Planes, Trains, and Automobiles

 

The City of Irving was born at the corner of what is now Main Street and the Trinity Rail Express. Two railroad surveyors were sent by the Rock Island Railroad to survey a new rail stop in the year 1903.

The wife of one of the railroad surveyors was a member of the Washington Irving Society (whose namesake was America’s first man of Letters), and she suggested naming this new rail stop “Irving”.

Irving’s reason for existence begins with transportation. Our great City’s success over the years has been built on transportation. Whether it be the Texas Stadium construction on the confluence of the three major freeways of Loop 12, Highway 183, and Highway 114 (which today we refer to as the Diamond Interchange of Walton Walker Freeway, Airport Freeway and John Carpenter Freeway) through which threads the NAFTA Highway of Interstate 35 connecting Mexico to Canada; or the building of the Dallas Fort Worth International Airport (for which Irving serves as a one of the four host cities).

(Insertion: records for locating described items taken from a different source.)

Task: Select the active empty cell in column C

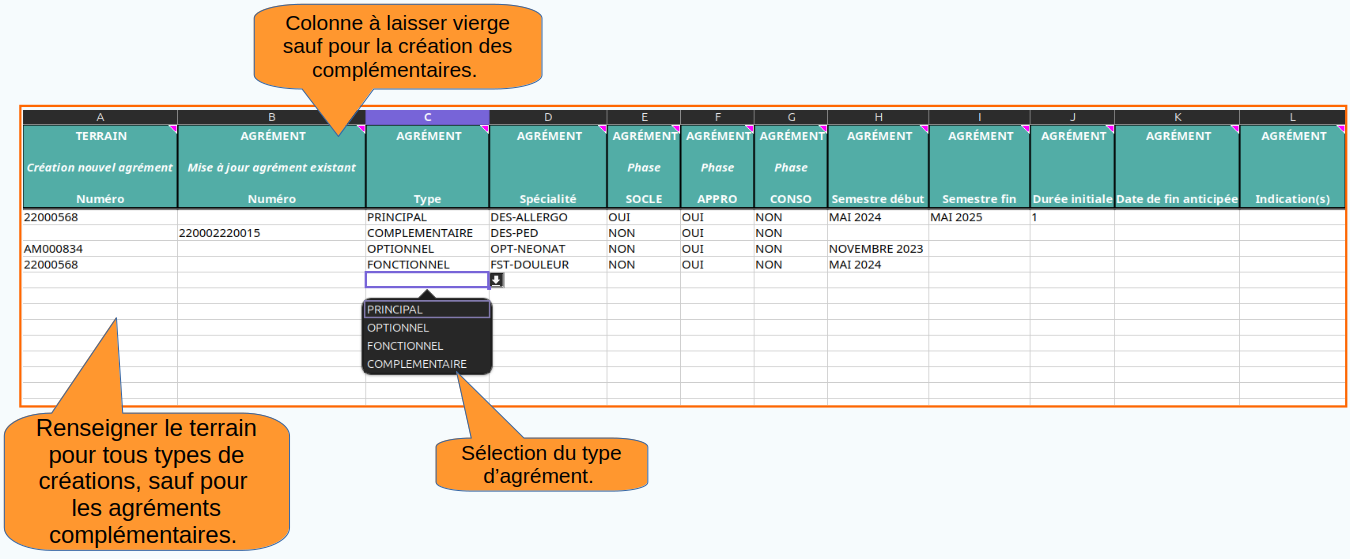Action: [x=427, y=280]
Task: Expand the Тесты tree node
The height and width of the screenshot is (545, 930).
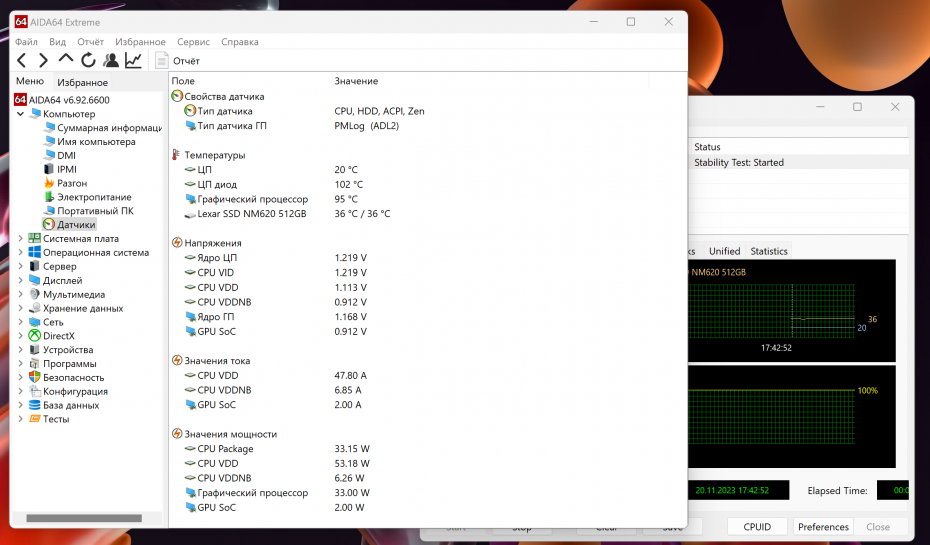Action: [21, 420]
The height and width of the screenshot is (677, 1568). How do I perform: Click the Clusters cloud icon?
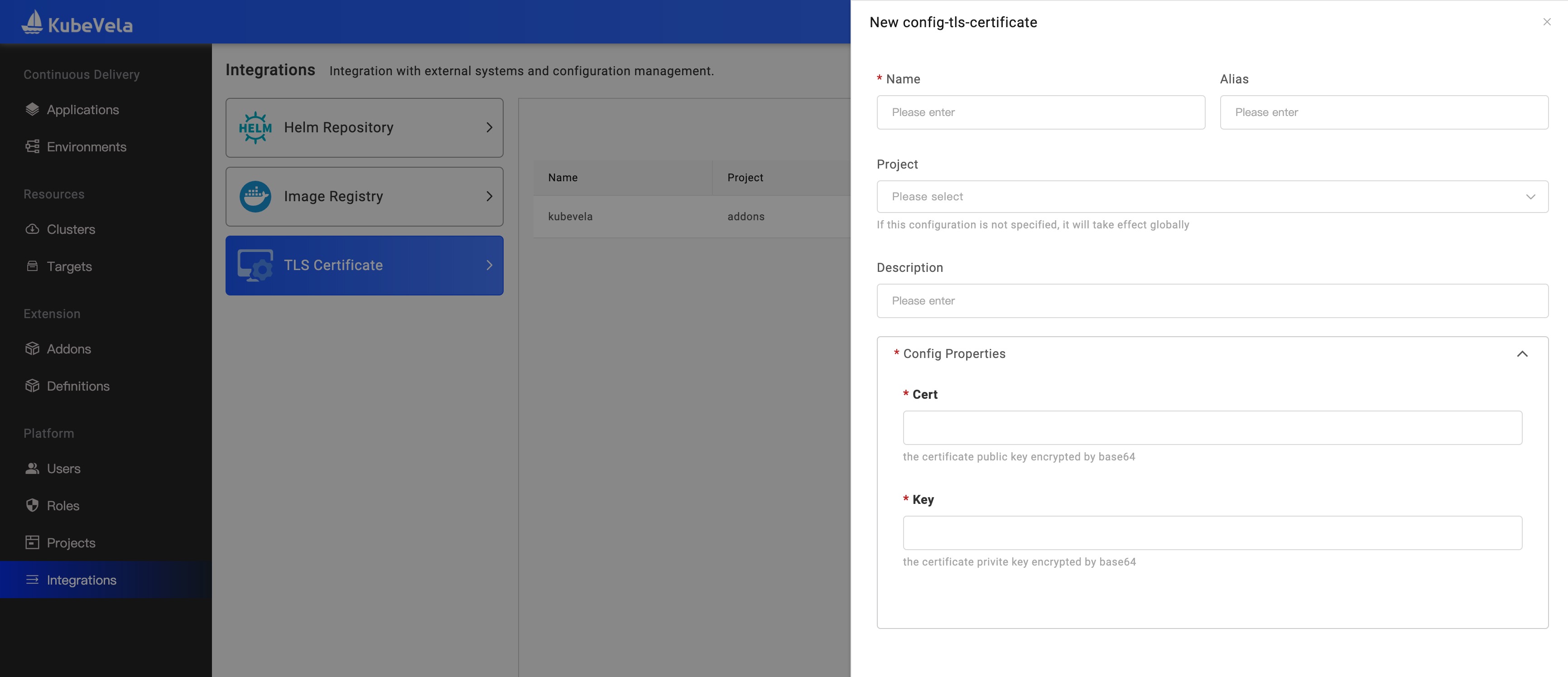(32, 230)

Irving’s future success will continue to be based upon transportation with the modernization of Airport FreewayIMidtown Express and the completion of the Dallas Area Rapid Transit light rail line to terminal A at DFW Airport.

Irving’s downtown centers have evolved from its original Main Street location to Plymouth Park, the Irving Mail, and the Las Colinas Urban Center. Further, the eighty-acre tear drop at the site of the former Texas Stadium offers the possibility for a four hundred acre spectacular, mega downtown.

Irving must maintain a clear focus on the full development of its transportation network rail component if it wishes to realize its full potential. I have attempted, via the following Exhibit, to portray how the rail corridors will complete Irving’s future transportation needs connectivity.

Each rail corridor offers expanding opportunity for goods and services to trigger future development like the new Verizon Campus we anticipate at the Deferred Carpenter Ranch Station on the DART Orange Line.

Fort Worth’s TEX Rail; the Cotton Belt Line; Burlington North Santa Fe Line; DART Orange Line; DART Green Line; and the Trinity Rail Express, when completed and fully operational, will provide Irving, Texas with one of the most comprehensive rail connectivity networks in any North Texas city.

In conclusion, it is not a coincidence that the new concrete panels along the updated Airport Freeway will portray Planes, Trains, and Automobiles. It is the essence of our heritage.

Only by maintaining our commitment and focus to the rail component of Irving’s transportation network can we achieve the full measure of the Birthright that our pioneering ancestors bestowed upon our great City.